Scoring process for any pair of genes

The scoring process for any pair of genes within sequences Si and Sj is as follows:

  1. Compare the genes at the same position in Si and Sj. If they are the same, the gene score is 0. If they are different, the score is 1. Then, the following two judgments are made:

  2. Determine whether the regions where the genes located in Si and Sj are the same (weight 1), adjacent (weight 2), or in other cases (weight 3), and multiply the score by the weight.

  3. Determine if the gene has been reversed; if so, add 1 to the score; otherwise, leave it unchanged.

The pseudocode of the algorithm is as follows:

graphic file with name 12864_2024_11006_Figa_HTML.jpg

Algorithm 1. qGO algorithm

The getWeight function in the above pseudocode is used to individually assign weights according to the region: 1 for the same region, 2 for the adjacent regions, and 3 for the rest of the region; the geneReverseOrNot function is used to determine whether the gene is reversed, and if it is reversed, one more point is added. Owing to space limitations, these two functions are no longer detailed here.

Results and discussion

The experiments were conducted on a comprehensive dataset originally compiled by Shtolz et al. [17] and subsequently processed to align with the requirements of our analysis. The processed dataset comprises five subsets, each encompassing a distinct range of gene order types, from 15 in the amphibian dataset to 52 in the pisces dataset (See Additional File 1). This illustrates the extensive variability in gene composition and the notable diversity in gene order.

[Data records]
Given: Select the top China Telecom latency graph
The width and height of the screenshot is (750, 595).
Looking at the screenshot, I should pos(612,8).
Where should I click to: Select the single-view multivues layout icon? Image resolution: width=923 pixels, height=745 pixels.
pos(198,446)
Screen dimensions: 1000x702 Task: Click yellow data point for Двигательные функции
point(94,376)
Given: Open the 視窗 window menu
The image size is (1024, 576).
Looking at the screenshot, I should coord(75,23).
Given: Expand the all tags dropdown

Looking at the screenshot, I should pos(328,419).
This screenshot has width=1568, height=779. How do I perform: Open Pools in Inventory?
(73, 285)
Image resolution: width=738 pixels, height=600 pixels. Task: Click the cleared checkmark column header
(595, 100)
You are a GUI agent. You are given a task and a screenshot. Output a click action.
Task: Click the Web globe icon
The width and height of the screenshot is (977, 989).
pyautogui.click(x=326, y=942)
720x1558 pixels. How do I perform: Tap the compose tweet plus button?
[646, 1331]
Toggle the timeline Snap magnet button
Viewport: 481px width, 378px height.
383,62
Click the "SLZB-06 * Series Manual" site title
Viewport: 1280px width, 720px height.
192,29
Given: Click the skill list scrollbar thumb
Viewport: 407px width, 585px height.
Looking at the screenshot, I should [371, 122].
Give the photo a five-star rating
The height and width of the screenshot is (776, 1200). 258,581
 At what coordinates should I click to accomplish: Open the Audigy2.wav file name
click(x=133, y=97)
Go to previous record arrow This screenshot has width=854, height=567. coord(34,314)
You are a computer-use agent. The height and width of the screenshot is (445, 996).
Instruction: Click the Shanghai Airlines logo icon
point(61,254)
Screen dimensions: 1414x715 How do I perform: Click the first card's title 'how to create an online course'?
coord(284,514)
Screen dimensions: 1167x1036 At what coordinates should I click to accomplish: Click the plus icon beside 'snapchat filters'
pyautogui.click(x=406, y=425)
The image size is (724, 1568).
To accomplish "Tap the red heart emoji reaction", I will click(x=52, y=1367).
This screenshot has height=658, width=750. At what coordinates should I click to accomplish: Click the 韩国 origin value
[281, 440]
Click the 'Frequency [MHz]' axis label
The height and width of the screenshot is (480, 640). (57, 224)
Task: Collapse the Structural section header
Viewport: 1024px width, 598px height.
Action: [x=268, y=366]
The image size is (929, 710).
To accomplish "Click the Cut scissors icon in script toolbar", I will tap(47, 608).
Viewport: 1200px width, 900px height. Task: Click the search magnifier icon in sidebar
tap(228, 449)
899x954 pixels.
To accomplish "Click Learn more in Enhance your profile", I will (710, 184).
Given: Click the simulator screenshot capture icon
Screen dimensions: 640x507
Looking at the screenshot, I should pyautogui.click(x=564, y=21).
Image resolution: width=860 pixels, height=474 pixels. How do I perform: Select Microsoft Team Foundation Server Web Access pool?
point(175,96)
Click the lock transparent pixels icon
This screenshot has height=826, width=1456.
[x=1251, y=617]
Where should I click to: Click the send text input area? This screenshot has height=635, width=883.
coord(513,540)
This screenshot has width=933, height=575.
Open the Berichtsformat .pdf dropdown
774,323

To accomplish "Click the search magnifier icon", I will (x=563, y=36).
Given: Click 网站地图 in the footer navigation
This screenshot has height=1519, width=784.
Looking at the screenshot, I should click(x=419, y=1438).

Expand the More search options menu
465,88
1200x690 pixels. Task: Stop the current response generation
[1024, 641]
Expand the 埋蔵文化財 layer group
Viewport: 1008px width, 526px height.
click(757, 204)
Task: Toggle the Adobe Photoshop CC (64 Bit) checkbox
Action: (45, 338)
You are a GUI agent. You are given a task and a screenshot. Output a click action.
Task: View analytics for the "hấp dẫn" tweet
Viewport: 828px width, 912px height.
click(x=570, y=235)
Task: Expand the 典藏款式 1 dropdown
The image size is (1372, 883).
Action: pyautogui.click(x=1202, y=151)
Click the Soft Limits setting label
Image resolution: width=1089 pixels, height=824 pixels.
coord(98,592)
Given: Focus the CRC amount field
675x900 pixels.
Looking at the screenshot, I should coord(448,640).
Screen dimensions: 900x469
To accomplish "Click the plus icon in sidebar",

— What this exercise asks —
- 1) In the gene-pair scoring text, what weight is assigned when the genes lie in adjacent regions?
- 2) Pick up the gene-pair scoring text after its last sentence and keep writing it.

— Answers by item number —
- 1) 2

- 2)
In terms of the composition of genes, the 122 types identified in the five datasets encompass a diverse range of gene rearrangements, involving deletions, duplications, and the inclusion of noncanonical genes. Specifically, 17 types were observed to deviate from the typical 37 mitochondrial gene configurations. The total number of genes was reduced to 36 for the six types in the four subsets because of the absence of certain genes. For example, trnP was missing from the mammal and pisces datasets, nad6 from the aves dataset, and atp8 from the amphibian dataset. Additionally, gene duplications are present, with the number of duplicated genes ranging from a single to four, thereby increasing the total number of genes to 38–41 in some types. Notably, despite the absence of certain genes, the total number of genes of some types remained at 37 due to concomitant gene duplications or the addition of noncanonical genes.

With respect to gene order, in addition to inversion and transposition, we had to consciously distinguish long-distance transposition, which was present in all five datasets. The weighting capability of qGO through partitioning made it possible to differentiate between genes that were long-range migrants versus those that only exchanged positions with neighboring genes. By testing and comparing multiple partitioning strategies, a consistent partitioning scheme was applied to all five datasets. This involves the partitioning of trnN and trnY. Genes distributed across regions in the dataset are assigned a weight to increase their RF scores. The proportion of genes with a weight of 2 in the five datasets was 23.83%, with the highest proportion observed in the pisces dataset (51.36%) and the lowest in the mammalian dataset (1.19%).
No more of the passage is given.